FEAR has had a way of trying to destroy my future.
As a child, I was taught that asking “Why?” wasn’t an option because of the fear that was instilled into me at such a young age.
This life long battle with fear began one rainy night when I dared to ask my mother “why” at eight years old.
My mother was angry with me for “talking back” and my punishment was to walk home alone in the dark.
This is not normal, I thought as I walked down the long sidewalk crying uncontrollably.
I could hear the voices of family and friends pleading with my mother to not force me to walk home in the dark on this rainy night as she drove alongside me in her car.

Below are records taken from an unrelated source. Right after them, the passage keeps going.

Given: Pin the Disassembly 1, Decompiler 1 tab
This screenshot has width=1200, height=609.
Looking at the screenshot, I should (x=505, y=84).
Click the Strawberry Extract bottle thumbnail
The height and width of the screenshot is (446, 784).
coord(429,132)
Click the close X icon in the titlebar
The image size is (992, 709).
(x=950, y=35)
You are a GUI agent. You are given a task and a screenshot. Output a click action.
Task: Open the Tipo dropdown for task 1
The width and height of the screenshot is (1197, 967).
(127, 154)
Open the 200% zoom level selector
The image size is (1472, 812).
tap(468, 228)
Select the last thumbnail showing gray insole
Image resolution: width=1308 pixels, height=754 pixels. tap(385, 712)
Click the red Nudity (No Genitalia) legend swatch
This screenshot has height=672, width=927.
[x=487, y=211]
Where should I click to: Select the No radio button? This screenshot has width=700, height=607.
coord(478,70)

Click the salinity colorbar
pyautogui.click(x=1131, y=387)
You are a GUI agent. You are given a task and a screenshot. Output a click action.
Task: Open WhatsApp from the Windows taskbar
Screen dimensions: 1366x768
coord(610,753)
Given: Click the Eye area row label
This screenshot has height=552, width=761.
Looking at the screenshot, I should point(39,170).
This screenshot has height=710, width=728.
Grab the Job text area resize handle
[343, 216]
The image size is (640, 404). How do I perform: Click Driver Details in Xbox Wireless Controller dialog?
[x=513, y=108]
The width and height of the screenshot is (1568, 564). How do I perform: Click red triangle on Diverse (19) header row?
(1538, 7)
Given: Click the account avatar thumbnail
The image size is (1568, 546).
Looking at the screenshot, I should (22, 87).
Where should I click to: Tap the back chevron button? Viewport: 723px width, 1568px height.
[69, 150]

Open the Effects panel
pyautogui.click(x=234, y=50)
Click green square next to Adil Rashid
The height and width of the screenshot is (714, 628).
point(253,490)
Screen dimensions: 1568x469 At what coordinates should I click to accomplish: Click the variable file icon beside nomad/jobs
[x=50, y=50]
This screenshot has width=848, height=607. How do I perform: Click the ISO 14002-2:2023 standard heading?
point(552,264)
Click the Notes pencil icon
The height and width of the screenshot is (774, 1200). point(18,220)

I knew I was the focal point of her unhappiness and a reminder of my father. I had grown accustomed to hearing, “You’re just like your father, and you look like him, too.” Her bitterness toward my father over a failed marriage from an affair and birth of a child caused her to lash out, directing emotional and physical abuse toward me.
It was now time to cross the two-lane road. It wasn’t at a lighted intersection, but a narrow two-lane road in North Carolina. I stood at the edge of the road. Stuck, afraid, alone, and unloved – trying to become brave enough to cross the street.